Shahzia Sikander
(American, b. Pakistan 1969)
Havah…to breathe, air, life, 2023
Co-Commissioned with Madison Square Park Conservancy, New York
Spring 2024
Exhibition Elements:
Witness, 2023: Painted milled high-density foam, steel, fiberglass, glass tile; 18 x 13 x 13 feet
Reckoning, 2020: HD video animation with sound, music by Du Yun, animation by Patrick O’Rourke; LED tiles and aluminum truss system, dimensions variable.

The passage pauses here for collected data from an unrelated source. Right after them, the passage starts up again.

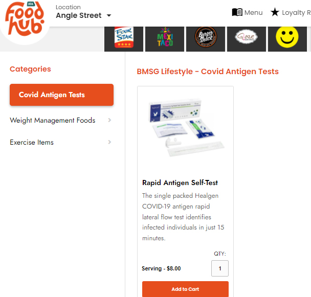Open the Exercise Items category

point(32,142)
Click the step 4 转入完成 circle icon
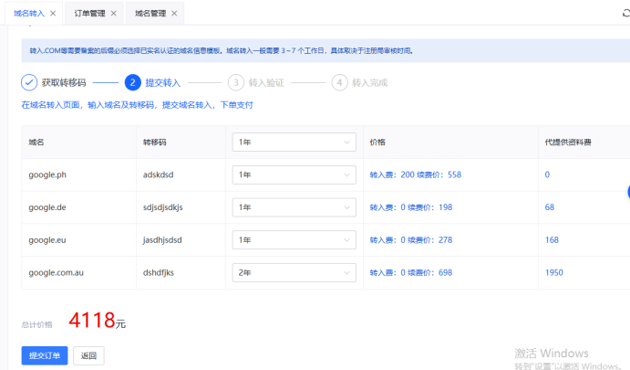Screen dimensions: 630x370 339,82
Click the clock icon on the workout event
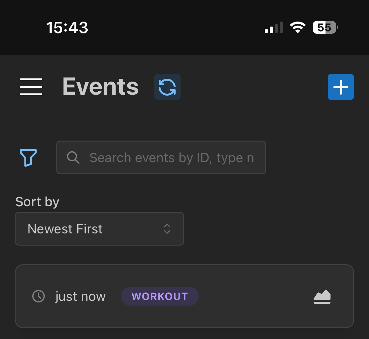Viewport: 369px width, 339px height. pos(38,296)
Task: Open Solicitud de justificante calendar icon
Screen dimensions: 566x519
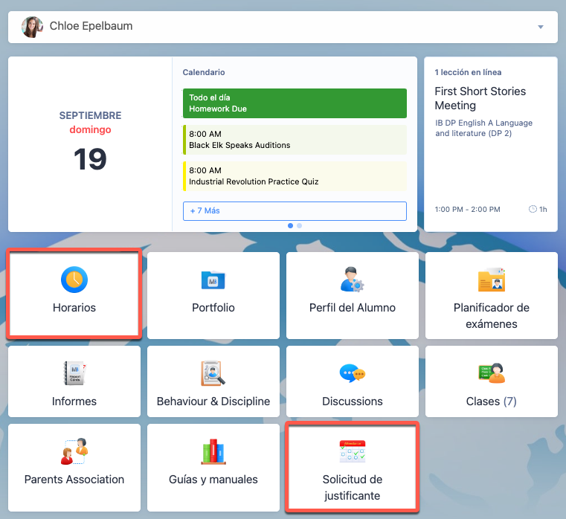Action: point(352,451)
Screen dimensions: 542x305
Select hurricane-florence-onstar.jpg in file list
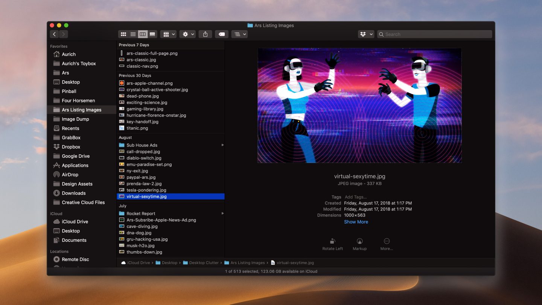pyautogui.click(x=155, y=115)
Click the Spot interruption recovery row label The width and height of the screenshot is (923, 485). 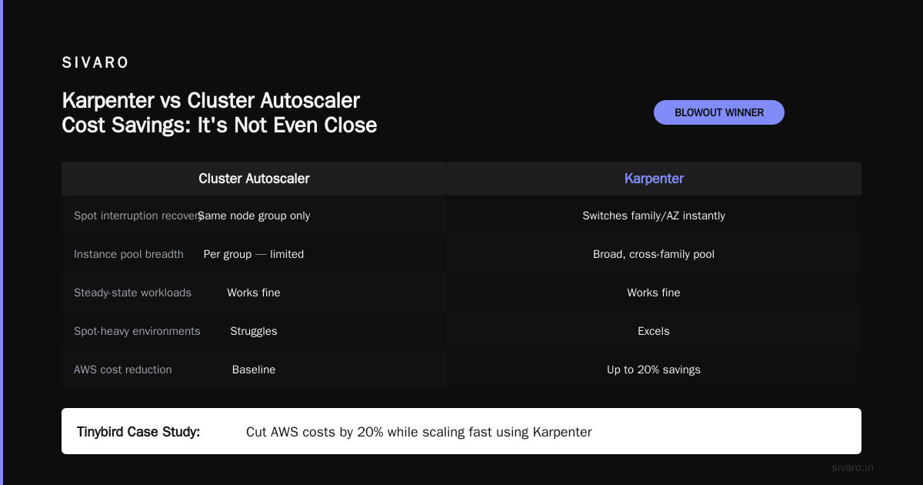pos(135,216)
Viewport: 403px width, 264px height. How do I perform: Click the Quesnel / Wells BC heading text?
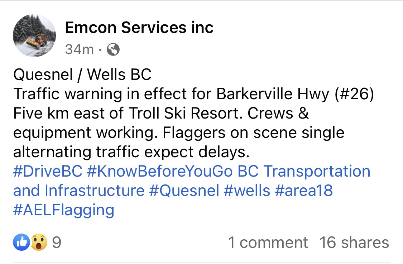[x=82, y=75]
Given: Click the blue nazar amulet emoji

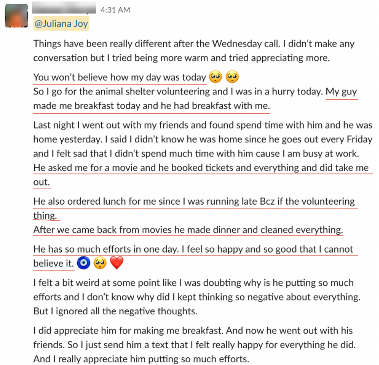Looking at the screenshot, I should [83, 263].
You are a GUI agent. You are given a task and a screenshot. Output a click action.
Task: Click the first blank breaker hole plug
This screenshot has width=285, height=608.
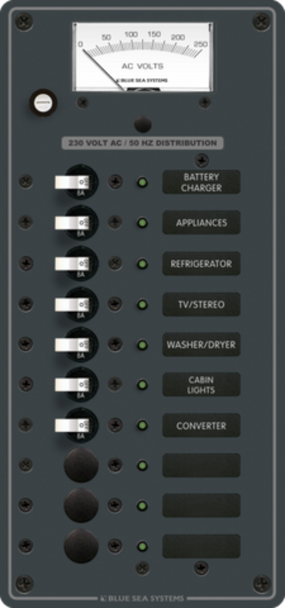(81, 466)
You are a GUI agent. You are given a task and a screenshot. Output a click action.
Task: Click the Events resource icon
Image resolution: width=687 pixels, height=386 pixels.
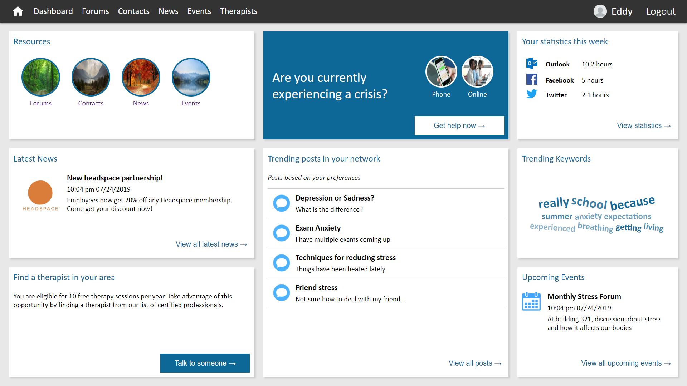191,76
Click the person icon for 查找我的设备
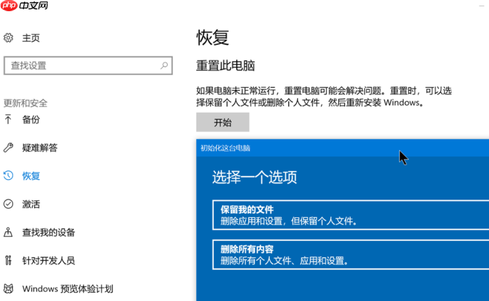 (8, 233)
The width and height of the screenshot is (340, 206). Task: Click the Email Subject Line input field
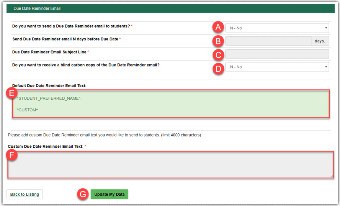277,54
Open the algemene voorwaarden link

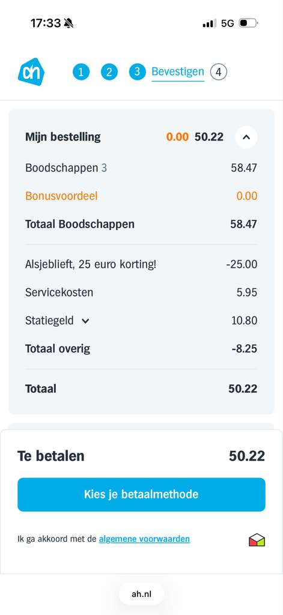144,539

For the multimedia exhibition Havah… to breathe, air, life, artist Shahzia Sikander has created major new work on the theme of justice. The work in its entirety is composed of four distinct elements, two of which will be on display at the University of Houston Spring 2024. Havah… is a culmination of Sikander’s exploration of female representation in public monuments and marks her first major, site-specific outdoor exhibition in sculptural form. Disrupting more classic forms of public sculpture, the artist proclaims, “I have always had an affinity for the anti-monument within my practice.” It is the history of monumental public works, from which women and people of color have largely been absent, that provide a starting point for Sikander to reinsert the female figure into our field of visual culture. The title for the work, Havah, is taken from the word meaning “air” or “atmosphere” in Urdu and “Eve” in Arabic and Hebrew. It is precisely these ephemeral qualities that the artist brings to this work that mark it as distinct from more traditional public monuments we are accustomed to viewing. These temporary artworks are just that—works that are never meant to be fixed and unchanging, but are fluid in their space and their meaning.

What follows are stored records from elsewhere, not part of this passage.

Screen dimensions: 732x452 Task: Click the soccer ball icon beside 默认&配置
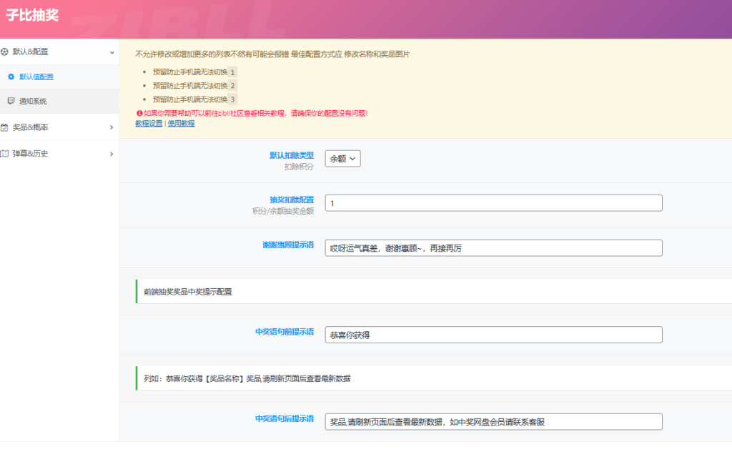[6, 51]
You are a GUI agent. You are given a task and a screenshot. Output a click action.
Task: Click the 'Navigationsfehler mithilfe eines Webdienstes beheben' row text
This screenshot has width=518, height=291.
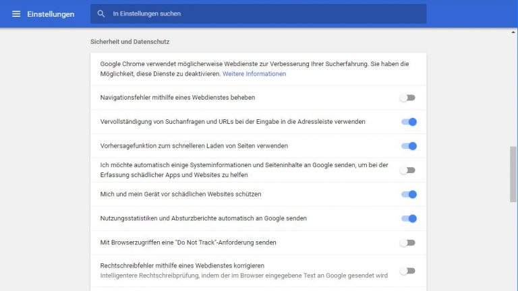pyautogui.click(x=177, y=98)
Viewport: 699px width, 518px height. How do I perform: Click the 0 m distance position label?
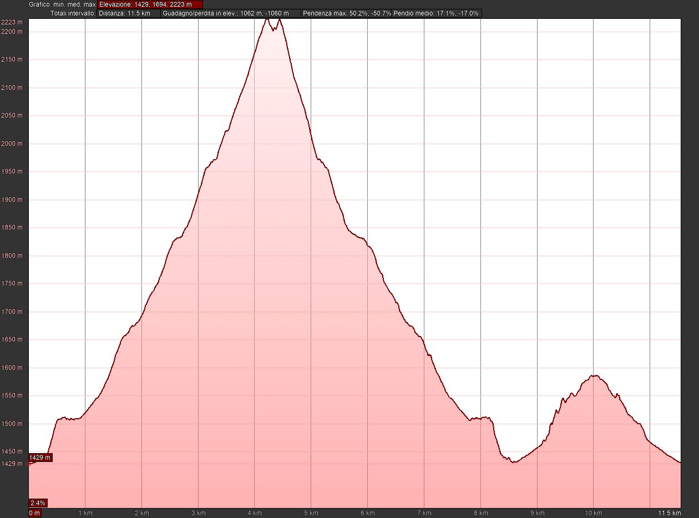click(34, 513)
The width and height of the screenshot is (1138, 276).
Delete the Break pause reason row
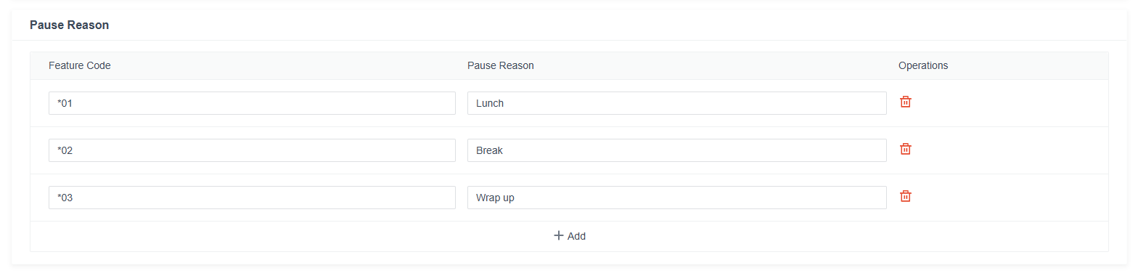pyautogui.click(x=905, y=150)
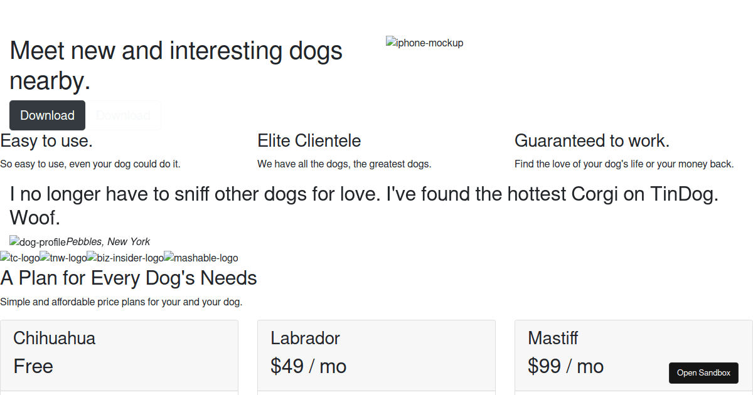
Task: Select the tc-logo image
Action: tap(19, 258)
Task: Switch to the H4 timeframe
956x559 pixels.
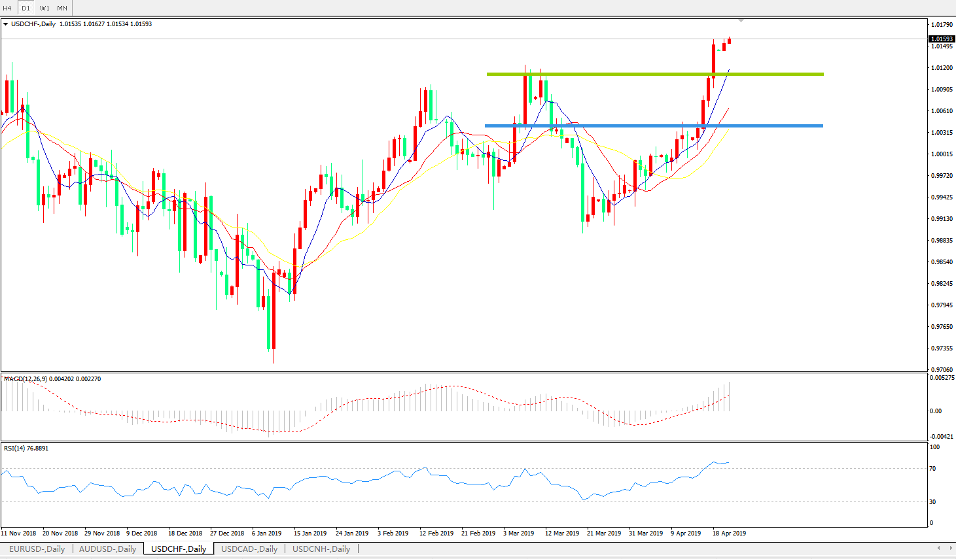Action: tap(8, 8)
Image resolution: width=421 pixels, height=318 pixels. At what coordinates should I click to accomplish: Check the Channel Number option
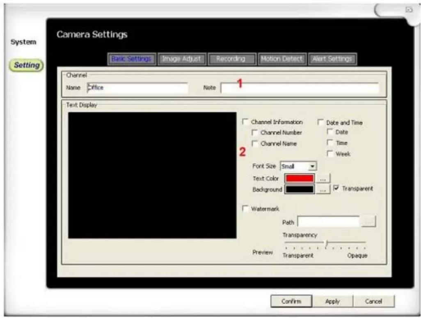tap(255, 133)
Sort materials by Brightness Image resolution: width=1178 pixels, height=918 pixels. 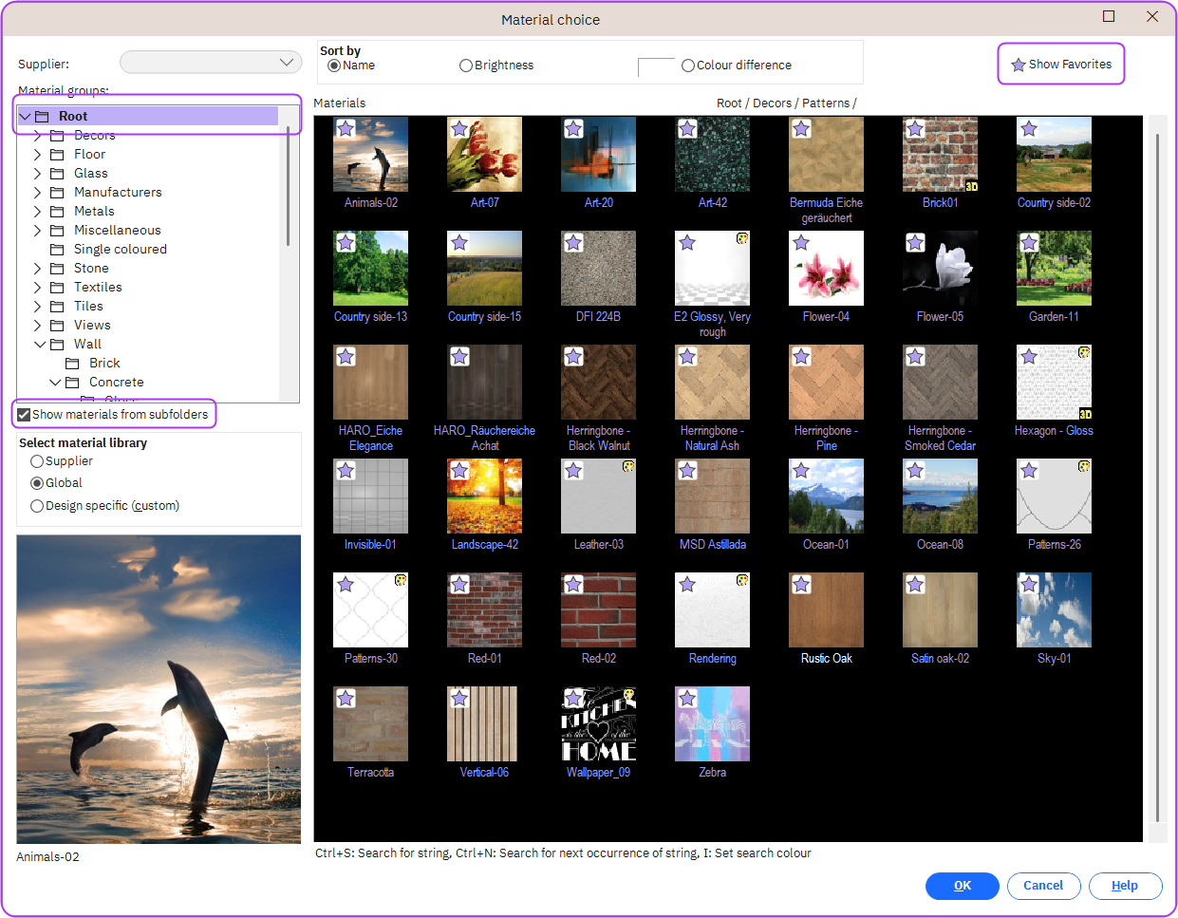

The large-scale sculpture Witness (2023) is a grand allegorical female figure that allows for multiple meanings and possibilities. With its unrooted arms and legs, the figure is literally ungrounded, floating, resisting permanence. She is part of a diaspora whose home is where one chooses to put roots. Her skirt is made to mimic the domed and stained glass ceiling of the Manhattan Appellate Courthouse, and also operates as the figure’s uplifting protection. It also references longitudinal and latitudinal lines.This skirt is adorned with Arabic writing (“havah”) that is decorated with mosaics composed of many small colorful tiles. The golden figure shines in the sun and glows in the night’s light, with a radiance appropriate for an everyday-goddess. Her head is decorated with golden rams horns—two thick braids—that form a crown of female potency. The corresponding work, Reckoning (2020), is a video projection animation by Sikander. The video begins with a murmuration of what looks like golden seeds, or specs of light, splashing into one another; individual and whole simultaneously. Two entangled warriors appear. Their battle is a graceful dance. Sikander lends us a lesson in how to engage in a better, more respectful, form of dialogue between two oppositions. This airy animation, in pixelated form, is a visual lesson on the timelessness of all matter, reminding us that Mother Nature (another allegorical goddess) is the only essence that prevails. Havah…to breathe, air, life is co-commissioned by Public Art UHS and Madison Square Park Conservancy and it is the first major co-commission for both institutions. The exhibition was first on view in Madison Square Park from January 17 – June 4, 2023, and it will open at the University of Houston Spring 2024.
About the Artist:
Shahzia Sikander expands and subverts pre-modern and classical Central and South-Asian painting traditions through a broad range of materials and methods, including miniature painting, works on paper, video, mosaic, and sculpture. Distinguished for launching the neo-miniature movement, Sikander investigates conceptual premises in language, trade, empire, migration through feminist perspectives, colonial, and imperial power structures through her far-reaching practice.
Sikander’s innovative work has been exhibited nationally and internationally. Her traveling exhibition on the first 15 years of her art practice, Extraordinary Realities, opened at The Morgan Library in New York in 2021 and traveled to the RISD Museum and The Museum of Fine Arts, Houston. Shahzia Sikander: Unbound, opened in 2021 at Jesus College, University of Cambridge, and explored the artist’s innovative use of manuscripts.
Sikander is a 2006 MacArthur Foundation Fellow and received the United States Medal of Arts in 2012. The artist became a Fukuoka Laureate in 2022 as a recipient of the Arts and Culture Prize from Fukuoka City, Japan. She earned her B.F.A. from National College of Arts in Lahore, an M.F.A. from Rhode Island School of Design, and participated in Glassell School of Art’s CORE Program at The Museum of Fine Arts, Houston.